If I played a role in the movie version of Marketing in the Round, I would like to be the person (fine - heroine) who breaks down the silos and gains the respect of all!  Although, I need to study up quite a lot for that role...

ginidietrich
ginidietrich moderator

 @Soulati | B2B Social Media Marketing And then it took me a day to get back to you. Oy.

 

You know, I've always wanted to write a book. It's the reason I minored in creative writing in college. But I didn't have the confidence to do it until I began blogging and people began reading. So that's how I knew it was good enough, but I also was scared to death they'd read the proposal and tell us we were out of our minds. Sometimes you just have to take the leap.
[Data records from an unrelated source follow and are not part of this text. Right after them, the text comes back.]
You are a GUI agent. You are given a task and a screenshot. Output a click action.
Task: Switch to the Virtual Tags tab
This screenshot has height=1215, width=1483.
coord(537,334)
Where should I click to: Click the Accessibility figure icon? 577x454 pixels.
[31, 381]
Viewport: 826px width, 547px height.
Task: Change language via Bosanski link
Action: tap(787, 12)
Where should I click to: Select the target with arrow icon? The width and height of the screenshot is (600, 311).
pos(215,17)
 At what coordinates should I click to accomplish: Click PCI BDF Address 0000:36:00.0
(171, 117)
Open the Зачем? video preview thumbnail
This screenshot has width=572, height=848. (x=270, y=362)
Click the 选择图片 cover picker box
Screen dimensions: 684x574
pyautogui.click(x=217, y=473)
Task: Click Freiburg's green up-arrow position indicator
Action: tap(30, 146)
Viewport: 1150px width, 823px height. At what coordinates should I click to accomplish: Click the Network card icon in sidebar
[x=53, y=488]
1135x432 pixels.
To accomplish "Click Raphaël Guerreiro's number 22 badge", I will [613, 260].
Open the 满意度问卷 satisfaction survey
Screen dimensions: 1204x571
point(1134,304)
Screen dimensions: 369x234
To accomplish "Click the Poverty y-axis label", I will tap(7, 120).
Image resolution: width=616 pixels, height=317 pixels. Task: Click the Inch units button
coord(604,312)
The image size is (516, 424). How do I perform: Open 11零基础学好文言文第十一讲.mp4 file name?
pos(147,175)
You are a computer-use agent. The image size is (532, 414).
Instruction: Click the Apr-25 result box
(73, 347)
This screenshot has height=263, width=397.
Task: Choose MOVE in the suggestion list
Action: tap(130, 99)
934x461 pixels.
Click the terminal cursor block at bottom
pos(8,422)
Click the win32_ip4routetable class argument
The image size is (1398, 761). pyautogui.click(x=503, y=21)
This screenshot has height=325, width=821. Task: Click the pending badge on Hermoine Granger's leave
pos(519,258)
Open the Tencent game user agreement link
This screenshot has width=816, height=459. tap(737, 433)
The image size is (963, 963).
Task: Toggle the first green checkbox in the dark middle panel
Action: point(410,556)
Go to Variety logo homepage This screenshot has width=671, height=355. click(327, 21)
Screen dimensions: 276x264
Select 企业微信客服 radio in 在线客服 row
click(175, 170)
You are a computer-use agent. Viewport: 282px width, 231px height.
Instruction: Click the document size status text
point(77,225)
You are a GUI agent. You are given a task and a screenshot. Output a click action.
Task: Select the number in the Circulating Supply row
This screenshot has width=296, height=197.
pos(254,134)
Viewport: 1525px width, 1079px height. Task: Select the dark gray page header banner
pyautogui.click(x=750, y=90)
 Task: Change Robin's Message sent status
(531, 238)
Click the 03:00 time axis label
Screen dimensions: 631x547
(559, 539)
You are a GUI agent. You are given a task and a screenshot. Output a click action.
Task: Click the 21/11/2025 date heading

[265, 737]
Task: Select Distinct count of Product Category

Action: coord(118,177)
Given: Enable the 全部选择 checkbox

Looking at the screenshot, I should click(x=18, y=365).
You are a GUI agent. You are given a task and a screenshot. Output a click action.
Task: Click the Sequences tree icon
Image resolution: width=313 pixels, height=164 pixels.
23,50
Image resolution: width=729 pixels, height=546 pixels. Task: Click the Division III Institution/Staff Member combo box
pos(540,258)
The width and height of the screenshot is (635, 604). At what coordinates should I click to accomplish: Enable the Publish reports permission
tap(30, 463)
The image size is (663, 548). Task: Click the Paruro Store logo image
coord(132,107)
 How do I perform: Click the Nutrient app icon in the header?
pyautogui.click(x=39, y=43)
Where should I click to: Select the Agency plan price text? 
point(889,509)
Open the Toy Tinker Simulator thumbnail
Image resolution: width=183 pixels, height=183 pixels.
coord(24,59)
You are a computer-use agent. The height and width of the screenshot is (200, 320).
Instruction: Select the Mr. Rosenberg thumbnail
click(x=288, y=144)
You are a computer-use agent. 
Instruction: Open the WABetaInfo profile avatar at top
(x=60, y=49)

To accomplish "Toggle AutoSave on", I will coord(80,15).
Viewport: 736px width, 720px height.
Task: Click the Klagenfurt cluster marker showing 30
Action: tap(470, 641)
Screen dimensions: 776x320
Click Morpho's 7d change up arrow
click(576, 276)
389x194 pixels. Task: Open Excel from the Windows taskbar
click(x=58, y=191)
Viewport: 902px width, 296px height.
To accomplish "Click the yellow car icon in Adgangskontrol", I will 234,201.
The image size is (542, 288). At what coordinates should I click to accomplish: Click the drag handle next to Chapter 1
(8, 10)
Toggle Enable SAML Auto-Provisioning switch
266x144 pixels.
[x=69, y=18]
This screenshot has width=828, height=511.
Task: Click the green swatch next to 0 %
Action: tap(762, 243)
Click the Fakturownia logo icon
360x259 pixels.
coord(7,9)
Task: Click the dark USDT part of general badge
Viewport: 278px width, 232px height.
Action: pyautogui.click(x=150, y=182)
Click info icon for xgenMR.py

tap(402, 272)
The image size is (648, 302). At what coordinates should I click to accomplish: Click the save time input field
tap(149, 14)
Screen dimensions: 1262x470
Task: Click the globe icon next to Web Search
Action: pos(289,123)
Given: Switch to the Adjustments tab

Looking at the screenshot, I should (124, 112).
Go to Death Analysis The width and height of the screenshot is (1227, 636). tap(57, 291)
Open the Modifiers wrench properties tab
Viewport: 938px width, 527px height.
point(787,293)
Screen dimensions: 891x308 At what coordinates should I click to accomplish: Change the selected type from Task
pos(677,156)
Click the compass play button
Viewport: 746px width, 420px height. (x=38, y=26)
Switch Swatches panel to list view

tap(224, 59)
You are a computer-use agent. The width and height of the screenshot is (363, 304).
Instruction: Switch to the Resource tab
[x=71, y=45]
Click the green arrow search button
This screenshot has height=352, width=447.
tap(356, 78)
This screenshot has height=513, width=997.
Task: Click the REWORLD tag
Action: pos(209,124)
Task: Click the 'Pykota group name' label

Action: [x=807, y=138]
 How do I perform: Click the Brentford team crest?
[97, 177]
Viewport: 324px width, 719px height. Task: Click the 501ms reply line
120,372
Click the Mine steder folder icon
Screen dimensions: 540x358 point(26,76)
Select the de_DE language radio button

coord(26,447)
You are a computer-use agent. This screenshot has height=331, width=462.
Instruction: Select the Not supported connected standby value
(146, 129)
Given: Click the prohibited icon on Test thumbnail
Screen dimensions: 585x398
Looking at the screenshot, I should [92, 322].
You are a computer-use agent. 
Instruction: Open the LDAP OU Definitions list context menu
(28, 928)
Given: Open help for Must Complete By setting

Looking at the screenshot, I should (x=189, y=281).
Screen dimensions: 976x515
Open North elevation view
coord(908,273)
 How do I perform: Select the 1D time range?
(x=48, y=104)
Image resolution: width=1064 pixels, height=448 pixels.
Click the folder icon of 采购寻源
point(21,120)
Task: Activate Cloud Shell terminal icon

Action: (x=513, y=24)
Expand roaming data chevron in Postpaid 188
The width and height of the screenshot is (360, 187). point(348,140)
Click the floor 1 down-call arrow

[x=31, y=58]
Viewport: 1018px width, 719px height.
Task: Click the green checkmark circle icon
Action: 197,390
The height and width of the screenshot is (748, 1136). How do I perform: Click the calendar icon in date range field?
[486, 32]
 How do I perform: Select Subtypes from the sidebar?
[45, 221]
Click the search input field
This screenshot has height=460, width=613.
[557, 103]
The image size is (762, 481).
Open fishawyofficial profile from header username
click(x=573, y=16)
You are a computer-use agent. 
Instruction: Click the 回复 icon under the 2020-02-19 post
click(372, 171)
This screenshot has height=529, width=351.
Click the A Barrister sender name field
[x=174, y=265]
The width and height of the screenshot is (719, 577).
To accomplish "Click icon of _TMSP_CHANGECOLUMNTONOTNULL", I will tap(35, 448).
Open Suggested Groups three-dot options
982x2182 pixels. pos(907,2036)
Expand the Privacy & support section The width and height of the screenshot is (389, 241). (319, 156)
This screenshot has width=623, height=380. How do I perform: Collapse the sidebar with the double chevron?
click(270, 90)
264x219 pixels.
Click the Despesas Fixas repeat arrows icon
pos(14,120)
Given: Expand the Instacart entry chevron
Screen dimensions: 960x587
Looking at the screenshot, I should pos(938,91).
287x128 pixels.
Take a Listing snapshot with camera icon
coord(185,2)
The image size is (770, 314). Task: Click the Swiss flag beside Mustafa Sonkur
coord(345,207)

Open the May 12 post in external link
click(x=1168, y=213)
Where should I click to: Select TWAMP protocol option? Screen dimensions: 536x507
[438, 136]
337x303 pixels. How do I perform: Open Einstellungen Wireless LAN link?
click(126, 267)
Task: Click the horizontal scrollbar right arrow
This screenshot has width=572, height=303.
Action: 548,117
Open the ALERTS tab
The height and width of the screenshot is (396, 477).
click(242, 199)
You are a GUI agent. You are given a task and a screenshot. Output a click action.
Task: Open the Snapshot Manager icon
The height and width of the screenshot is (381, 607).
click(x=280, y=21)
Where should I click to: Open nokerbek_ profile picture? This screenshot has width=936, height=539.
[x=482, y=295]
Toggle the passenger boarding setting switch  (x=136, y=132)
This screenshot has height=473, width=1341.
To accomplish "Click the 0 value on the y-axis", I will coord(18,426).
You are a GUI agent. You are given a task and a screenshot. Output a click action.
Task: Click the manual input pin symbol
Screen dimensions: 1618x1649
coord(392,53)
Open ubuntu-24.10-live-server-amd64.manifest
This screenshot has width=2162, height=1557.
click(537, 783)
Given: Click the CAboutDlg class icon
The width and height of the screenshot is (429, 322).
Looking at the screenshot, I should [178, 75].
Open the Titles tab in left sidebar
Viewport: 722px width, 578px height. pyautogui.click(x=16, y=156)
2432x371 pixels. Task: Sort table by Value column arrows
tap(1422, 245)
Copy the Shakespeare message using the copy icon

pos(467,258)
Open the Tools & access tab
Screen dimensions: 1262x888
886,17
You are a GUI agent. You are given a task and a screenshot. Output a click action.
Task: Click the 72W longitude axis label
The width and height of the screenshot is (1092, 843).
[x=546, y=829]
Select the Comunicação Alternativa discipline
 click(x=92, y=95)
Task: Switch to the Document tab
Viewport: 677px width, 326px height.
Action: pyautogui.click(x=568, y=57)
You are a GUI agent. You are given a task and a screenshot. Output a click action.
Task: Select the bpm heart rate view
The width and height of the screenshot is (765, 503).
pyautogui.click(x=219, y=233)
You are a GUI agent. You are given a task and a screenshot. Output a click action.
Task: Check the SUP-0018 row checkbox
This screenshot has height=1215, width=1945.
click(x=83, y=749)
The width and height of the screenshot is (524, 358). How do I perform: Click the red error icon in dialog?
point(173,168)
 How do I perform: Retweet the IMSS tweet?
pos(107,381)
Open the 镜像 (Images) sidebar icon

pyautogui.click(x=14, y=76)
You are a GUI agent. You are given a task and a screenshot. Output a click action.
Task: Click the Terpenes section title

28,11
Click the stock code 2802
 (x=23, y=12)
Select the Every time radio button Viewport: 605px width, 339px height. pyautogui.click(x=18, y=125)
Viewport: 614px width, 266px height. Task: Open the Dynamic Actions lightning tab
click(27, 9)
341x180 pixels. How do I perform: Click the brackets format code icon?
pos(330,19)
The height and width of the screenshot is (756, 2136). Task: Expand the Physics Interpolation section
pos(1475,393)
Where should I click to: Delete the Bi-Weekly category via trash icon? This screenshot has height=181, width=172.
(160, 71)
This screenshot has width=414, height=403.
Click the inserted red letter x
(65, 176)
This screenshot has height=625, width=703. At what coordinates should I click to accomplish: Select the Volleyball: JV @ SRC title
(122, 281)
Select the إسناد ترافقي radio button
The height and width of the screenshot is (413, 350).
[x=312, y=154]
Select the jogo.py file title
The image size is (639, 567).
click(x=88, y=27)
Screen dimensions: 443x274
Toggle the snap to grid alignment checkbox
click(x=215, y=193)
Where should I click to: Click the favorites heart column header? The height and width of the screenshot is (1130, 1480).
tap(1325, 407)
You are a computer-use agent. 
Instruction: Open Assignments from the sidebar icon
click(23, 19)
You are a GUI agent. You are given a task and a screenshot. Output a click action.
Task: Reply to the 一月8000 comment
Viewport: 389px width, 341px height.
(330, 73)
Latest blog post: #FollowFriday: Karl Sprague

ginidietrich
ginidietrich moderator

 @thejoshuawilner It really could go either way. We really considered hiring a PR firm to help us with the book marketing, but decided it wasn't an investment either of us were willing to make. In retrospect, it probably would have helped to have someone helping us...even if it'd been our own teams.

janthonyrivera
janthonyrivera

@ginidietrich Have you been p*ssing people off lately? :)

janthonyrivera
janthonyrivera

@ginidietrich Oh, c'mon! *we-all-know-better grin*

ginidietrich
ginidietrich moderator

 @megan_g THAT is hilarious! We could give you a script so you'd just have to memorize lines.

Sean McGinnis
Sean McGinnis

 @ginidietrich Well then...color me igronant. How surprising. Is it because they don't want to give up the % shared - is that private info? Is that the issue?

ginidietrich
ginidietrich

@janthonyrivera I'm sure I do on a daily basis.

ShennandoahDiaz
ShennandoahDiaz

 @ginidietrich  @Sean McGinnis The author percentage on ebooks/kindles is factored differently. For hardcover (esp through non-Amazon channels) returns and other issues affect final quarter sales totals, which is why the average sales cycle is 120 days for books. The key is having a book for direct sales and for securing high paying speaking engagements. A book is a marketing tool nowadays, and less of a revenue stream. 

Howie Goldfarb
Howie Goldfarb

 @RebeccaTodd  @ginidietrich  @jasonkonopinski yes Rebecca is an honorary Alien.

 

Here is the real discussion. Can you get distribution self publishing. Being on Amazon is not distribution. It is just being available. There are 500,000 Android apps and 750,000 Apple apps. How many do you have? 20? 50? Good luck having your app downloaded. I bet 90% of the ones on your phone have VC support or Name Recognition.

 

How does one get their book found on Amazon if self published? Self promotion? You blogging 'I have a book'? 

 

That said in music when CD's were $14.99 the artist got $1 and the writers of each song I think $0.10. Sell your book for a $1? But if no one can find it what good does that do you? (offer it with a happy meal!)

jasonkonopinski
jasonkonopinski

 @RebeccaTodd  @ginidietrich Sure, but there's a real difference between high literature and pulp fiction, both of which have equally dedicated readerships. 

 

Matthew Arnold wrote about this in an indirect way back in the 19th century. His argument then was that it was the responsibility of the cultural critic to filter out the crap so that the reading public could be assured of quality in some way.  However, there's no accounting for individual taste or standard for excellence, right? 

Latest blog post: The Art of Arting Harder

janthonyrivera
janthonyrivera

@ginidietrich You are too kind. It's no wonder there are 25,784 reasons to follow you around the Innertubes. :)

ginidietrich
ginidietrich

@janthonyrivera I thought that went without saying...

janthonyrivera
janthonyrivera

@ginidietrich Hmmm. And all along I just thought it my ceaseless abilty to charm... Oh well, I'll take that too. :0)

ginidietrich
ginidietrich

@janthonyrivera LOL! This is why you'll always be one of my favorites

janthonyrivera
janthonyrivera

@ginidietrich With that smiling face? (looking at profile pic) :) And with Pete always 'at-the-ready'? Nooooo waaaaaay.